Anyway, watching some Regis & Kel I started to think back to when I watched a lot of the Top Chef shows *since Richard Blaze was the guest* (isn't that funny how the mind wanders??) etc and wasn’t feeling down then, so why now?  Light bulb went off….we don’t get the physiological jugular attack by Satan when we are just sitting around not doing a whole lot.  But when we have a lot going on, a lot working for the kingdom- he goes straight for the PJ! (physco jugular)  Yesterday Beth Moore’s blog talked about how her sweet daughter Amanda was getting attacked (PJ) b/c they are opening a church inner city.  I have often talked to K Rock about wondering if Beth Moore, someone who I clearly admire sooo much, still struggles w/ the same things we do.  The answer is- yes, sort of.  She does- but the good news is, it gets much easier the more mature in faith you are.What a breathe of fresh air that was.  Knowing we aren’t alone in this…it can’t be coincidence that when one does good for the kingdom it is bound to come with some pain.  Hence why perseverance builds character according to the book of Romans 5:3,4  So I can have strength, hope & delight knowing that good things are coming my way.  Good things are in my future.  Most importantly, good things are in the kingdoms future due to my path, choices and anguish.  Oh what a delight that is.  Who knew our pain would cause delight.  I mean aside from childbirth- what other pain ends w/ a happy ending?! 
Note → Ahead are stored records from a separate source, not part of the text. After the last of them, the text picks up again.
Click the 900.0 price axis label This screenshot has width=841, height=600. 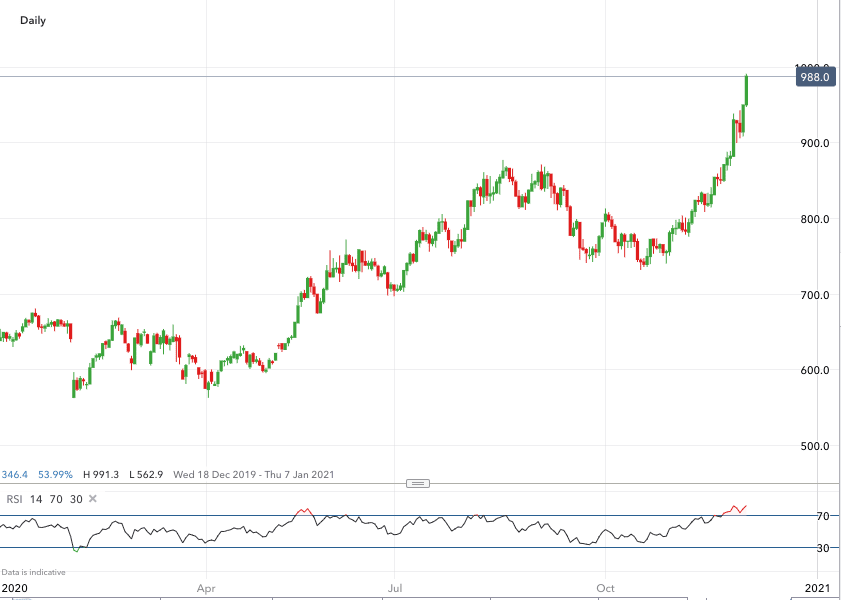point(814,143)
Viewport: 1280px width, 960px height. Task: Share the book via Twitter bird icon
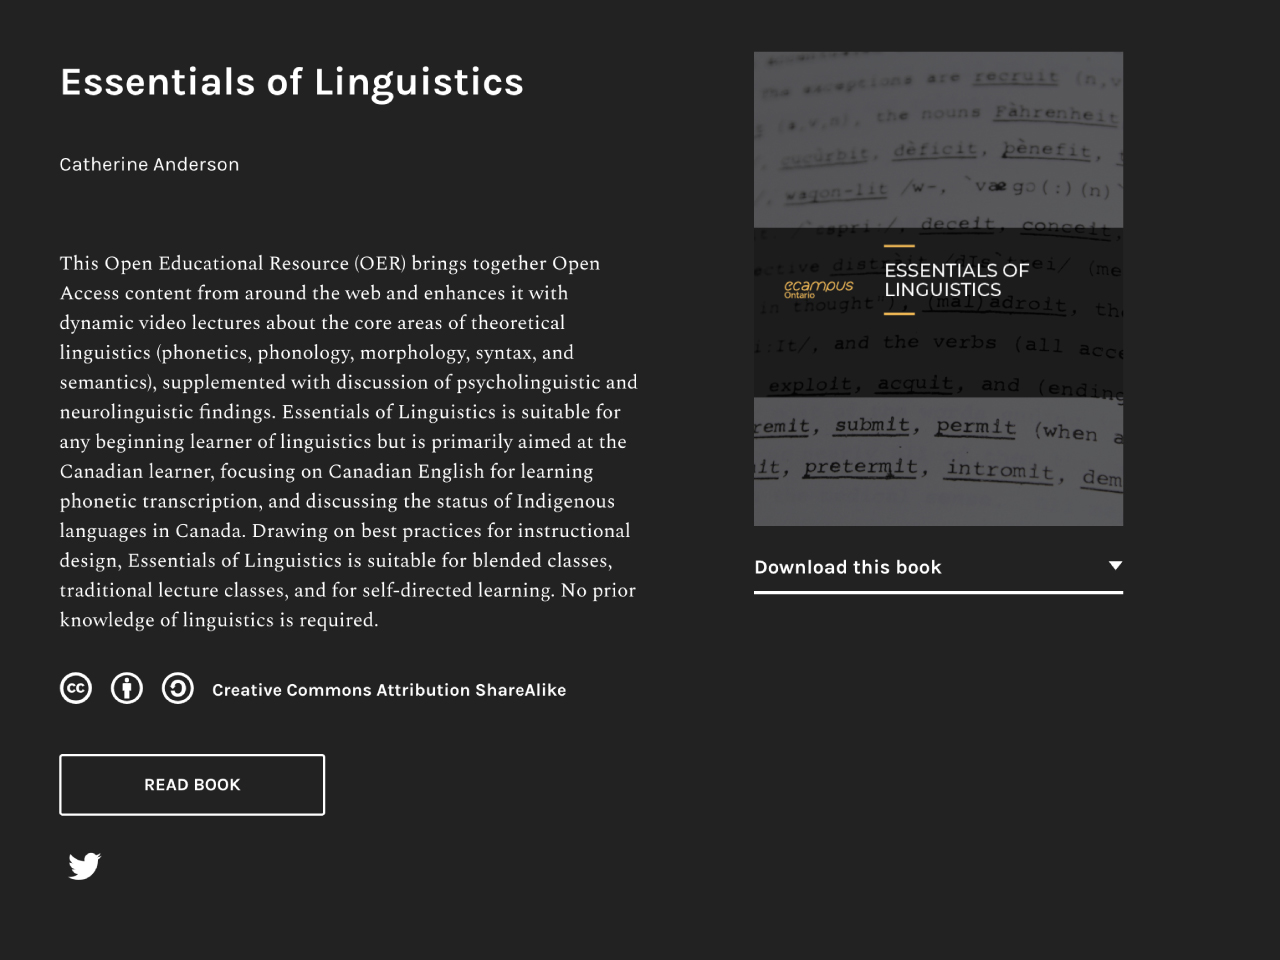tap(85, 865)
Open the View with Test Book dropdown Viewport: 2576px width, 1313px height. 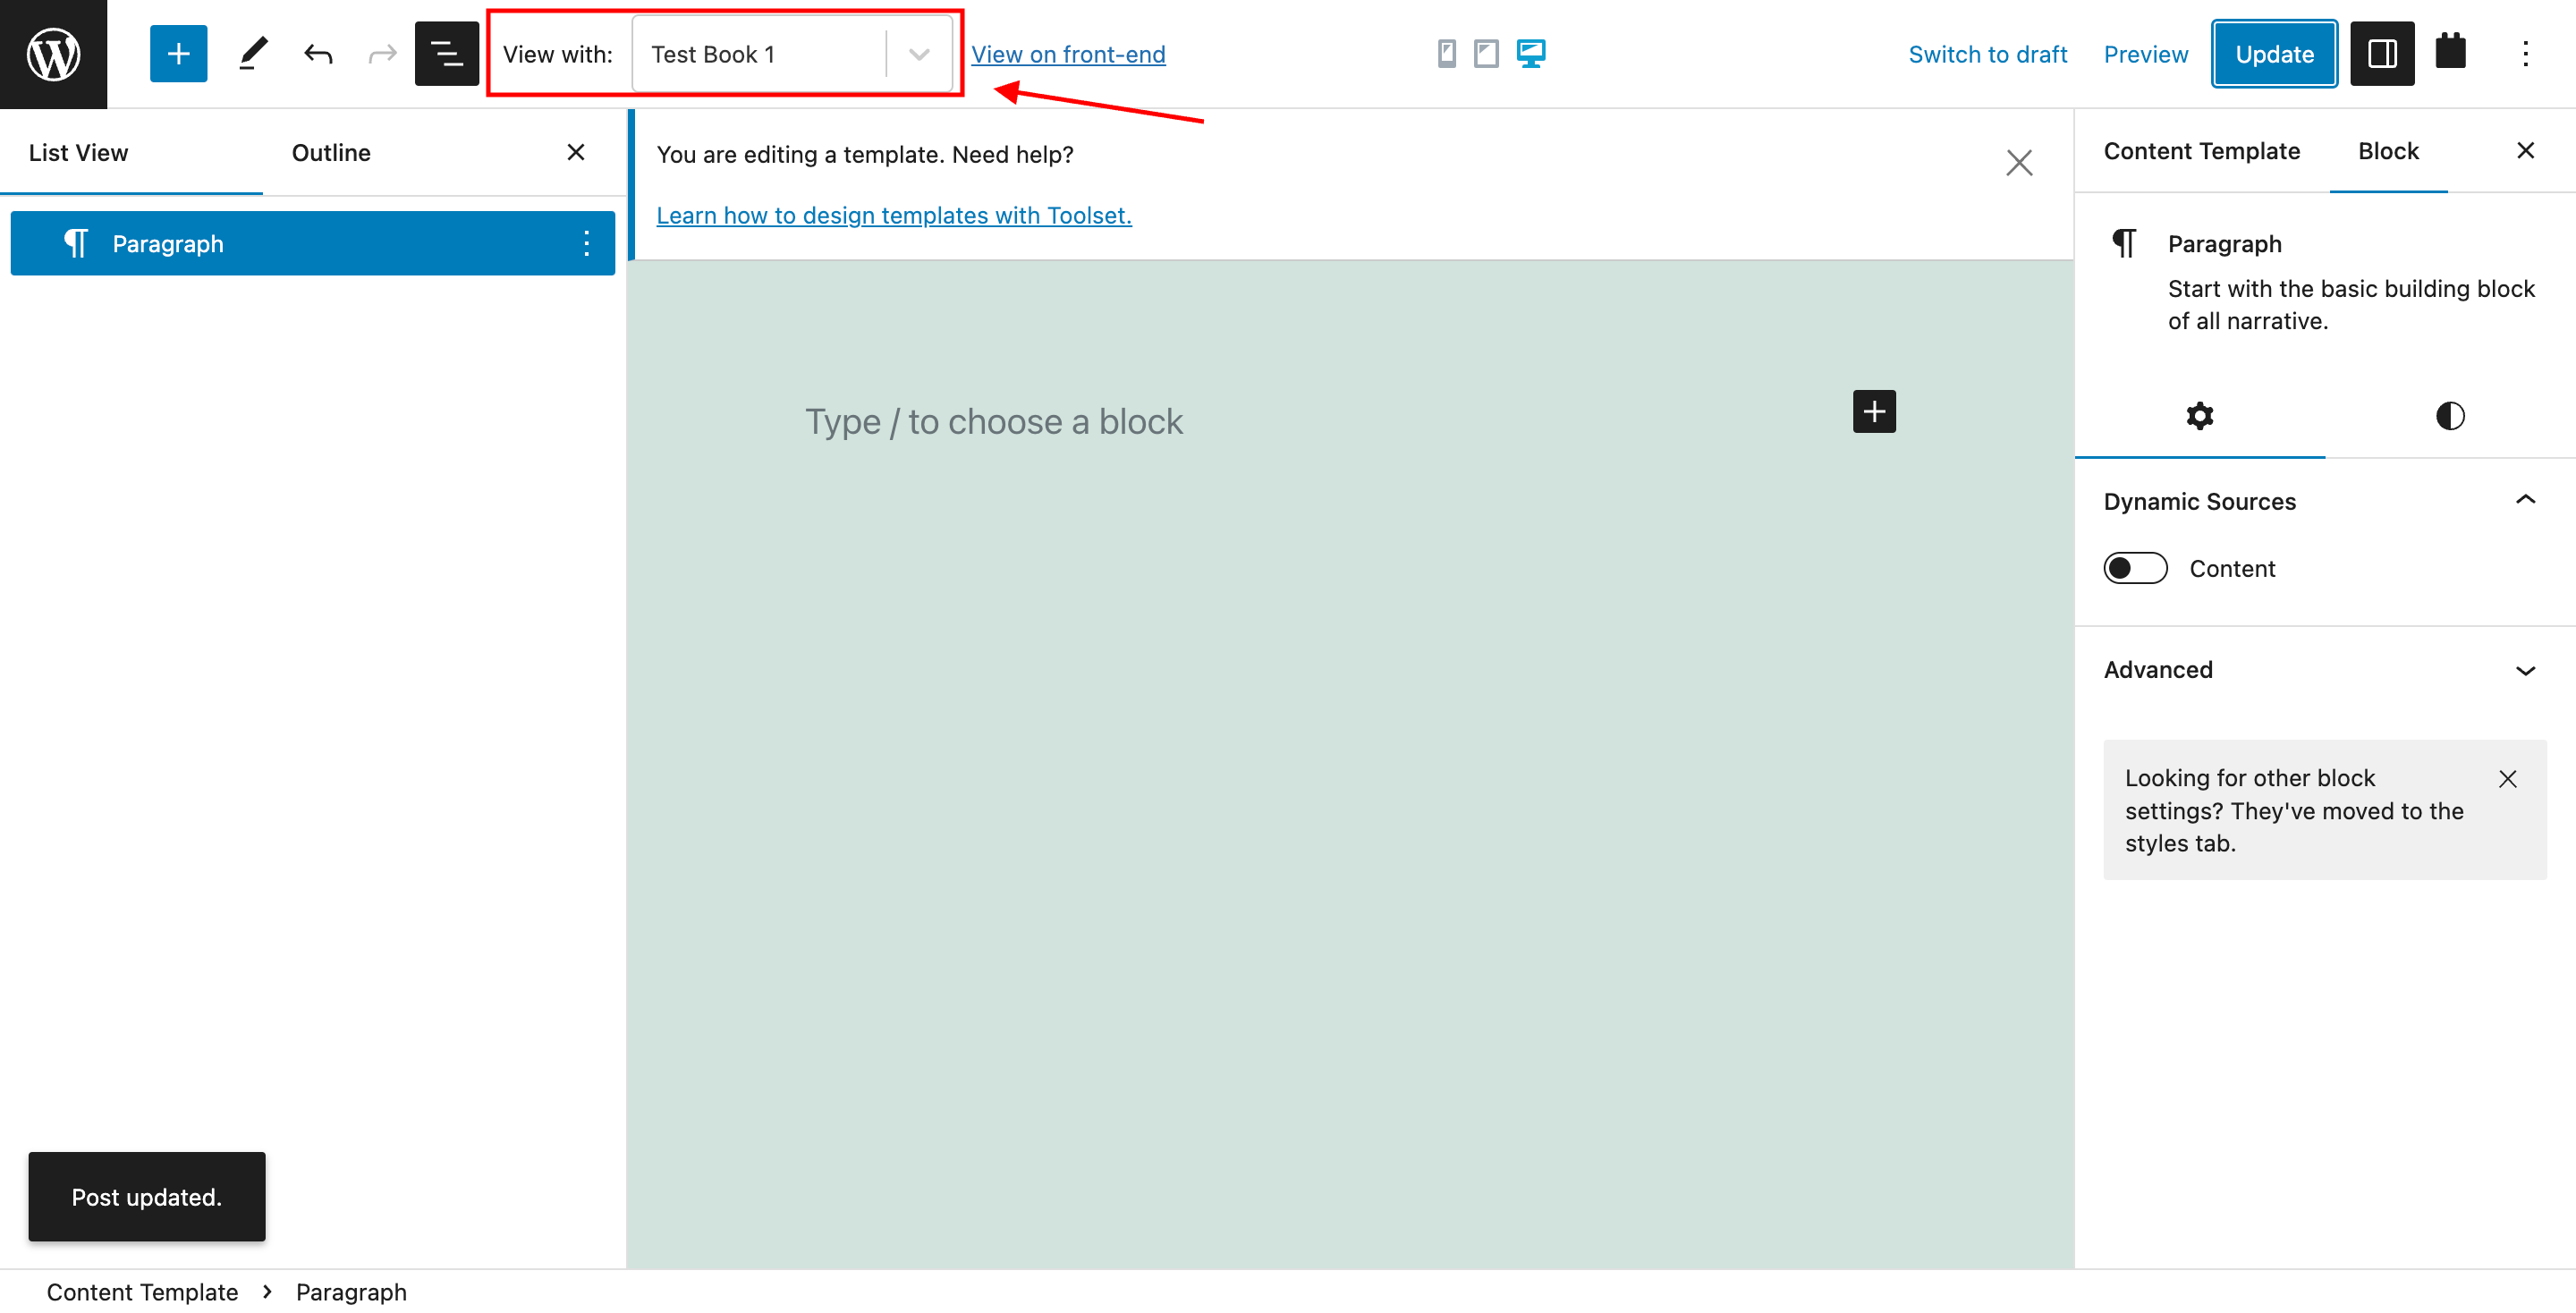pyautogui.click(x=791, y=54)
I have been throwing around the idea the past few days of "why would anyone want to work for the kingdom'when we get attacked like this?"  I mean the guy dressed in Red knows ALL my hot buttons, insecurities and fears.  He has pressed just about every last one of them over the past 3 weeks...I've surely been hollering out to God "Can I get a white flag or what?!"  Quick dislaimer...I am a women, sometimes the littlest blows dig deep into my heart.  No one has cancer or is sick, my family is healthy & doing well- but as I keep refrencing the PJ- that is all it was.  Battlefield of the mind on several things.
Ok anyawy...During my fast some BIG stuff was revealed to me, so of course that thought would cross my mind.  The evil one does NOT want me to go through w/ the vision that I received.  He will put anything, anyone in my path to stop me from carrying on with it.  This is where the perseverance and faith comes in....As a daughter of the Most High King, I know better.  Trust me though, there were many ugly thoughts like "Yea, why go through with this" but in hindsight I can clearly see that wasn't me, surely wasn't the Big Man...it was the guy in Red.  I think that is where a lot of people easily fall down, quit and give up.  When they get road blocks or better yet- a big PJ attack, they say ok ok I'll back off.  I happen to know a lot of these people.  It's natural.  The flip side is, we just need to know and be prepared to let the truth set us free.  It really is that simple.  It may not be easy, but it is very simple.
Let the perseverance push you through and He, our King, will continue to show us all kinds of surprises.